More good news on the horizon: Batteries for e-cars will also be built in northern France in the future. Stellantis, Mercedes-Benz, and TotalEnergies are involved in the Gigafactory there. In four years, 2000 employees are to work in the factory of the ACC joint venture in Billy-Berclau. ACC plans to build two more battery factories in Kaiserslautern (Germany) and Termoli (Italy). This is the right way to go. I can only congratulate Northvolt and ACC on their decisions. Battery factories belong where the carmakers are. Another step towards independence, secure supply chains, and sustainability.
2022 in retrospective: the annual report Progress for me means being able to make a decisive contribution to the green transformation. Therefore, I am happy to share, that we at Eurobattery Minerals AB took crucial steps in 2022 to realize our strategy to mine battery minerals responsible in Europe to power the electric vehicle and clean energy industry. Hence, I am pleased that we are currently experiencing the political tailwind through the CRMA that we need for the progress of our mining projects and that is indispensable for Europe's self-sufficiency. During 2023 the management and the Board of Directors are negotiating with various external parties and potential off-take partners to secure the company's financial capacity to develop and accelerate the company's project pipeline and to become a European mining and mineral raw materials supplier.

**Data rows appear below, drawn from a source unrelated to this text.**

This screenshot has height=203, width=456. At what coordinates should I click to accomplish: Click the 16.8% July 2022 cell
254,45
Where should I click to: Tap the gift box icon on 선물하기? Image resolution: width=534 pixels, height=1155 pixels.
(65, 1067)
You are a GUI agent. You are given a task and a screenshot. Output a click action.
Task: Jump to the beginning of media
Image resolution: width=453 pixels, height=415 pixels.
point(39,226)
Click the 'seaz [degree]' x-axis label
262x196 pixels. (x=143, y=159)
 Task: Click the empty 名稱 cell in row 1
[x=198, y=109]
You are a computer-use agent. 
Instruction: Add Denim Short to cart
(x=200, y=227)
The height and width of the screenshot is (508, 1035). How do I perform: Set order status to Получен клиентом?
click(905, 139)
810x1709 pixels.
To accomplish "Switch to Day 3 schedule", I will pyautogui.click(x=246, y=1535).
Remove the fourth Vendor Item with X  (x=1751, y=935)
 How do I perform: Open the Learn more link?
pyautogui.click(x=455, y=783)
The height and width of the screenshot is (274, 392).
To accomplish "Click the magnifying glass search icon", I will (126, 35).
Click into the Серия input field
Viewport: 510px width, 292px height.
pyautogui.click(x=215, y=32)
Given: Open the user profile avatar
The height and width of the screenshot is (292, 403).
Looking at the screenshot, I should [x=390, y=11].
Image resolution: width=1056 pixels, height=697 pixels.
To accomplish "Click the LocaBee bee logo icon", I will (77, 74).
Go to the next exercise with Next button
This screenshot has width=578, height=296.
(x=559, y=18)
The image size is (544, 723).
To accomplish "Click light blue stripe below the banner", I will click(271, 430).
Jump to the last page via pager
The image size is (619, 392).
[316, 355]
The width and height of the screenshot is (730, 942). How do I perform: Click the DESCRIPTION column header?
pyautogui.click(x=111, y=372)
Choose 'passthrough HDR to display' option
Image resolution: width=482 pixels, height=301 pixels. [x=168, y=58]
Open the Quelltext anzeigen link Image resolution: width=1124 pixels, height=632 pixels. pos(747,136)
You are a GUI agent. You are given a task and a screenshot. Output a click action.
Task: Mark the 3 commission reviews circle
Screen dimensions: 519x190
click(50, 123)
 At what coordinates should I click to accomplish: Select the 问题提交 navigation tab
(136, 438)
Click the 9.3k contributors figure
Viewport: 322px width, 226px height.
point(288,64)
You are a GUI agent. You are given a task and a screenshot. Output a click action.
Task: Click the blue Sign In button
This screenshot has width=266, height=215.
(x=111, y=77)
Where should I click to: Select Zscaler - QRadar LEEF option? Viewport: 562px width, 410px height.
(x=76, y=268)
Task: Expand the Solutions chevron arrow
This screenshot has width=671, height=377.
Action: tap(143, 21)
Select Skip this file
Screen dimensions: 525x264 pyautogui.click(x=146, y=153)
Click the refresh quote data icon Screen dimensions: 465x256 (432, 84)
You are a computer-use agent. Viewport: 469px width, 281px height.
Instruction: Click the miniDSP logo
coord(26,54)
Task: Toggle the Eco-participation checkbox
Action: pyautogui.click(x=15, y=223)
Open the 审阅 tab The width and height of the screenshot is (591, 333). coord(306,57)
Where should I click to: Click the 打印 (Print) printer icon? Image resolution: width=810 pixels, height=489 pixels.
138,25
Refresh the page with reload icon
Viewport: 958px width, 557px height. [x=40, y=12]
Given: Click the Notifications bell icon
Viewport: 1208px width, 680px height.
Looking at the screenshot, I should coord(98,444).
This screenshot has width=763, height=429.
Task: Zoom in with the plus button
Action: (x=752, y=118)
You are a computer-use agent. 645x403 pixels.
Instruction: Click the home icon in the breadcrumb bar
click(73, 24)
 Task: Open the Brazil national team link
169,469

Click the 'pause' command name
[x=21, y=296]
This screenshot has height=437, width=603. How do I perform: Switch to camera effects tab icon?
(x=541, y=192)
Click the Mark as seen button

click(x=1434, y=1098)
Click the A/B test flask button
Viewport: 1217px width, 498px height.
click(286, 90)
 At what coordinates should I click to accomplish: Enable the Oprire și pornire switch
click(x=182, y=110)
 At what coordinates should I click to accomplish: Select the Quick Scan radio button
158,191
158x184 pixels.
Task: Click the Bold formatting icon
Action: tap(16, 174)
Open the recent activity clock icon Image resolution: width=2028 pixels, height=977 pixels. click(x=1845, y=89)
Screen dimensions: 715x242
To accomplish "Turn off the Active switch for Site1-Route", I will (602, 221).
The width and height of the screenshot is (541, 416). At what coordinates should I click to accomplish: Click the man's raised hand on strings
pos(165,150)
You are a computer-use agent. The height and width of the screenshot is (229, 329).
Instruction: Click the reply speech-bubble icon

Recap of our first quarter in 2023 A few days ago, we released our first quarterly report for 2023. Here is a short summary of the most important points. If you would like to have a deeper insight, please check the full report on our website.
Eurobattery Minerals announced the completion of the pre-feasibility study for its Finnish Hautalampi mining project.
The company announced an additional 30% stake acquisition of FinnCobalt and the Hautalampi project.
Hautalampi project’s environmental impact assessment update report was submitted to the North Karelia Centre for Economic Development, Transport, and the Environment for official review as part of the assessment.
The company announced the first results from the new research partnership outlining new methods for large-scale extraction of rare earth elements (REEs), allowing nearly 100% REEs recovery in its Fetsjön project in Sweden.
Eckhard Cordes, Chairman of the Board of Bilfinger and former member of the Board of Management of Daimler, as well as former Board member of Volvo, exercised warrants and will become a shareholder in Eurobattery Minerals.
As you can see, a lot is on the move. And Eurobattery is right in the middle of it. Being able to read the signs means being able to read the future. We have a clear plan on how we can help shape this future to our advantage. A lot has already been achieved. But there is still a long way to go. Let's walk this path to a cleaner and more sustainable future together.